──────── Available data ────────

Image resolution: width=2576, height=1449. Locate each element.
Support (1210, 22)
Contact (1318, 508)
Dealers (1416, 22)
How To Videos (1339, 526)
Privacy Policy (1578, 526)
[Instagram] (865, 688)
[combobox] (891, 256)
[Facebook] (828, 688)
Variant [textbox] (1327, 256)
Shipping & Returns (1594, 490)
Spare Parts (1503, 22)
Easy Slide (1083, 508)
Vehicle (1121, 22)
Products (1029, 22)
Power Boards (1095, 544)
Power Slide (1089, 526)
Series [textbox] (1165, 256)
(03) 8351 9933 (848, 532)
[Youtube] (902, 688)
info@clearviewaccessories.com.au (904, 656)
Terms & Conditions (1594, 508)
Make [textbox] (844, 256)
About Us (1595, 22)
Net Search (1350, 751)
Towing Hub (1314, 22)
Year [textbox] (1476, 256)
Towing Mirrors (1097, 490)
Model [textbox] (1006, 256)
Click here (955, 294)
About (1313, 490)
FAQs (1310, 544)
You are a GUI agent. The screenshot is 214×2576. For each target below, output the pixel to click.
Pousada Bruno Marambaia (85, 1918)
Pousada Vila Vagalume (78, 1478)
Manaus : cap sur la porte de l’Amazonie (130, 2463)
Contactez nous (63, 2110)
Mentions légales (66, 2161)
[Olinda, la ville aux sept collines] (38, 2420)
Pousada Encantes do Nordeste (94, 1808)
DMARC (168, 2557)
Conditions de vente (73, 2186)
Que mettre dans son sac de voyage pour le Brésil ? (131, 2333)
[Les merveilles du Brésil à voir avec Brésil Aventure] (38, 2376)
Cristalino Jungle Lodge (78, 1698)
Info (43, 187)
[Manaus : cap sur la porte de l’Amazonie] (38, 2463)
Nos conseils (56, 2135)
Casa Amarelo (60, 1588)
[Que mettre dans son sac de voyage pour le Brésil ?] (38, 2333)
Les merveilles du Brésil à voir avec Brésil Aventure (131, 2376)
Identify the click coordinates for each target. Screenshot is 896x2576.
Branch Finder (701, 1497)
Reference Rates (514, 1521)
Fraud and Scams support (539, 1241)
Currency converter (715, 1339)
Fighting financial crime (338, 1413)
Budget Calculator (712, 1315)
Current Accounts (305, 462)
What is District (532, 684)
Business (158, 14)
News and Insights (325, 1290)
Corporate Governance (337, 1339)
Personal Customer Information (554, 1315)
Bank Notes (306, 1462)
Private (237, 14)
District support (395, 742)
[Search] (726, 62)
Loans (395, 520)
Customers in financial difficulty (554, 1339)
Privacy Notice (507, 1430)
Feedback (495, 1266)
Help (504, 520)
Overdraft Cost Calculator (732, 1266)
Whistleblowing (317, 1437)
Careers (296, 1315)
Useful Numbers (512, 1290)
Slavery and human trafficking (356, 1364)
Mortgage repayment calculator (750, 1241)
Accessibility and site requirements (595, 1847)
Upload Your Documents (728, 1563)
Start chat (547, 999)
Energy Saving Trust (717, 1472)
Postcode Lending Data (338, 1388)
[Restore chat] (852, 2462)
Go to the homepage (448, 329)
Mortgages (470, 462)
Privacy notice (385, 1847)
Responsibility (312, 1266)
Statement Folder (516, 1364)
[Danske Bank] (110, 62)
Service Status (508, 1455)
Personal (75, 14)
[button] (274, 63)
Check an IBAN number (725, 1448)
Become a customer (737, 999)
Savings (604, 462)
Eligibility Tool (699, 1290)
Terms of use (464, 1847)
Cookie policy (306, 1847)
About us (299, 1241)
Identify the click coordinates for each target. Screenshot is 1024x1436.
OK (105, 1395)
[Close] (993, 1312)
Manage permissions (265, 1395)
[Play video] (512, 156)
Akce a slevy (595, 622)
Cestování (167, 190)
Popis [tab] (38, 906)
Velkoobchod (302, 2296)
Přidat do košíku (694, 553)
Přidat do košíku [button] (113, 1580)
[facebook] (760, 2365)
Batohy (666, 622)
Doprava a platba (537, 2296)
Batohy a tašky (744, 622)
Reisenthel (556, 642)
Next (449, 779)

────────

The lines needed run from the first line of the data through the line containing "Conditions de vente (73, 2186)"; give them again exactly and nothing else.

Image resolution: width=2576, height=1449. Locate each element.
Support (1210, 22)
Contact (1318, 508)
Dealers (1416, 22)
How To Videos (1339, 526)
Privacy Policy (1578, 526)
[Instagram] (865, 688)
[combobox] (891, 256)
[Facebook] (828, 688)
Variant [textbox] (1327, 256)
Shipping & Returns (1594, 490)
Spare Parts (1503, 22)
Easy Slide (1083, 508)
Vehicle (1121, 22)
Products (1029, 22)
Power Boards (1095, 544)
Power Slide (1089, 526)
Series [textbox] (1165, 256)
(03) 8351 9933 (848, 532)
[Youtube] (902, 688)
info@clearviewaccessories.com.au (904, 656)
Terms & Conditions (1594, 508)
Make [textbox] (844, 256)
About Us (1595, 22)
Net Search (1350, 751)
Towing Hub (1314, 22)
Year [textbox] (1476, 256)
Towing Mirrors (1097, 490)
Model [textbox] (1006, 256)
Click here (955, 294)
About (1313, 490)
FAQs (1310, 544)
You are a GUI agent. The screenshot is 214×2576. For each target below, output the pixel to click.
Pousada Bruno Marambaia (85, 1918)
Pousada Vila Vagalume (78, 1478)
Manaus : cap sur la porte de l’Amazonie (130, 2463)
Contactez nous (63, 2110)
Mentions légales (66, 2161)
[Olinda, la ville aux sept collines] (38, 2420)
Pousada Encantes do Nordeste (94, 1808)
DMARC (168, 2557)
Conditions de vente (73, 2186)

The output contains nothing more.